Information shown:
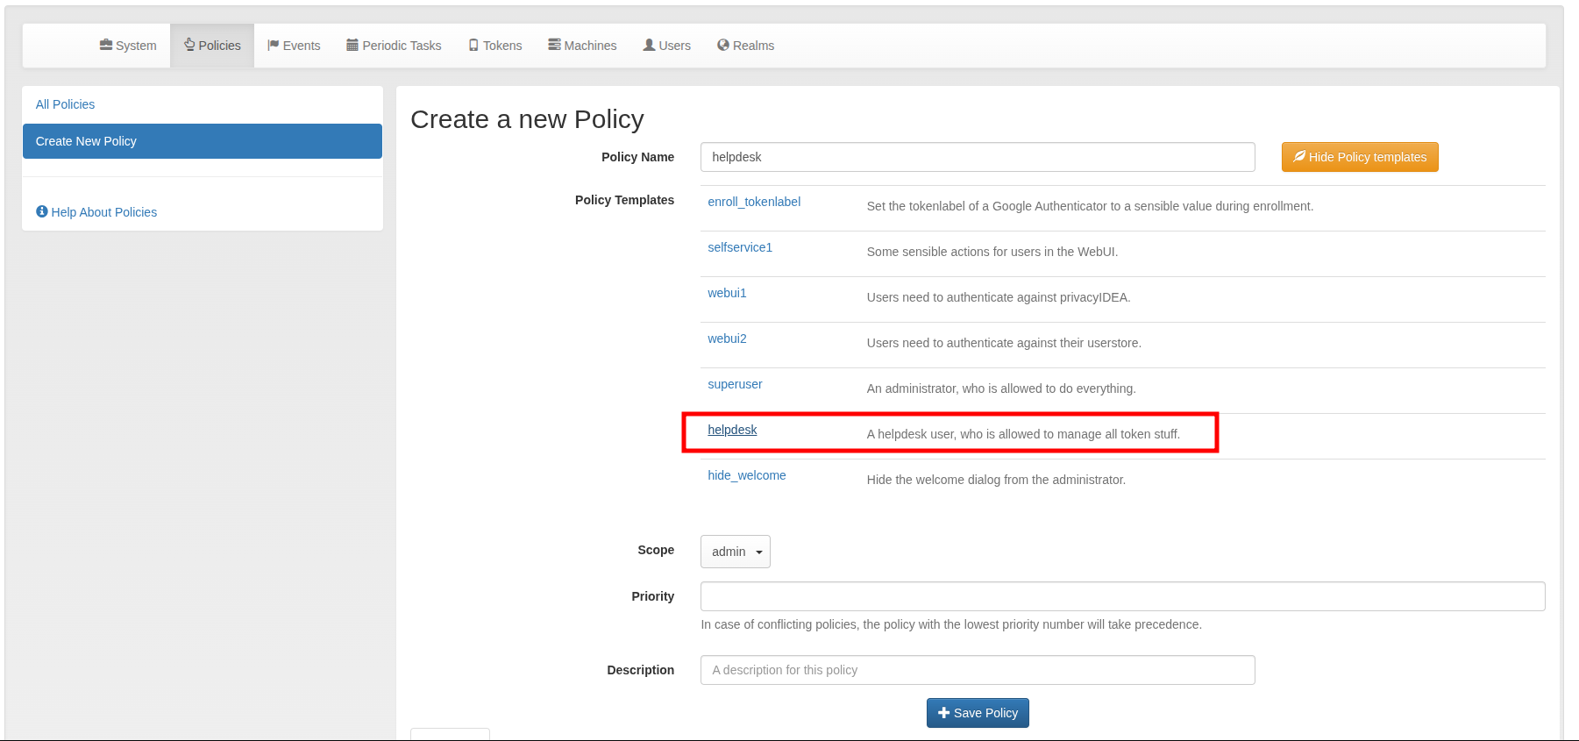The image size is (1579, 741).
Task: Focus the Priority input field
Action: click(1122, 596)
* * *
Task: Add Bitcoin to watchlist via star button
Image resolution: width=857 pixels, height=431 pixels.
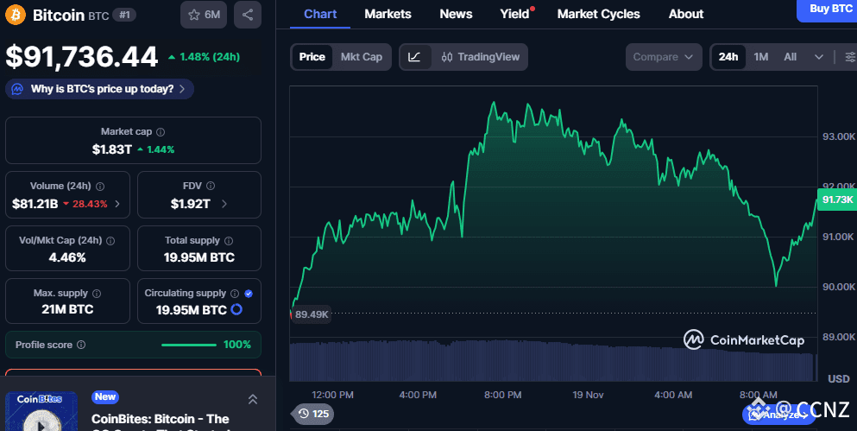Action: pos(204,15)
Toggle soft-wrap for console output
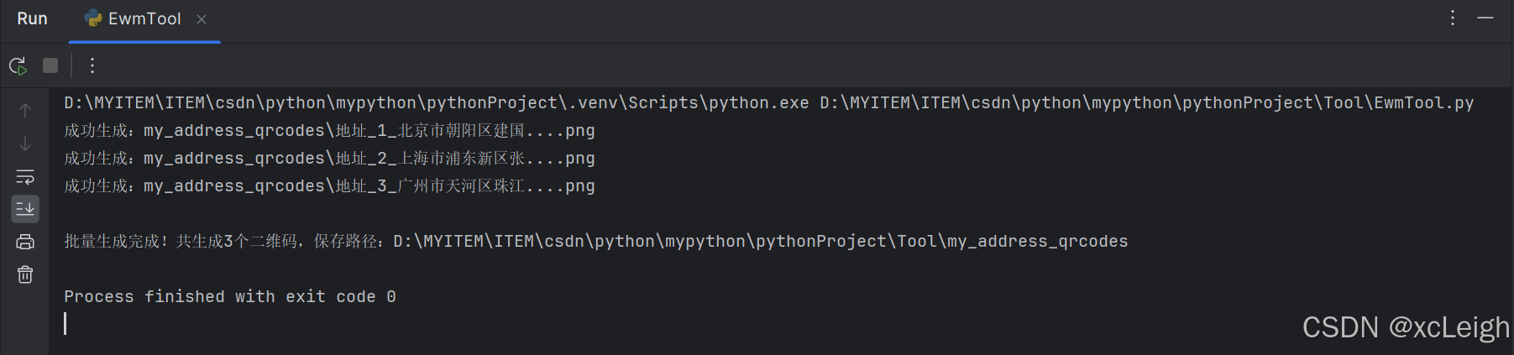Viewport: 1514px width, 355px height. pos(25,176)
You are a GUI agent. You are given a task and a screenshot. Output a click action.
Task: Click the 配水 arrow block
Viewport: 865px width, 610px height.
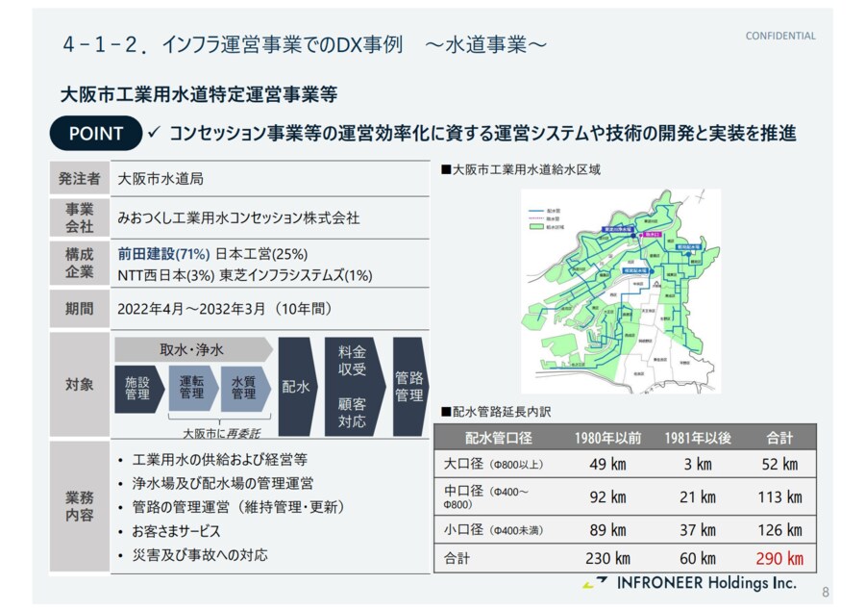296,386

Task directions:
Output exactly, and only, the lines of the entries above from the one with "Image resolution: width=857" up to and including the one with "Task: Click the 配水 arrow block"; pictures are to be left out.

Exercise result:
Image resolution: width=857 pixels, height=431 pixels.
Action: pos(204,15)
Toggle soft-wrap for console output
Viewport: 1514px width, 355px height. pos(25,176)
You are a GUI agent. You are given a task and a screenshot. Output a click action.
Task: Click the 配水 arrow block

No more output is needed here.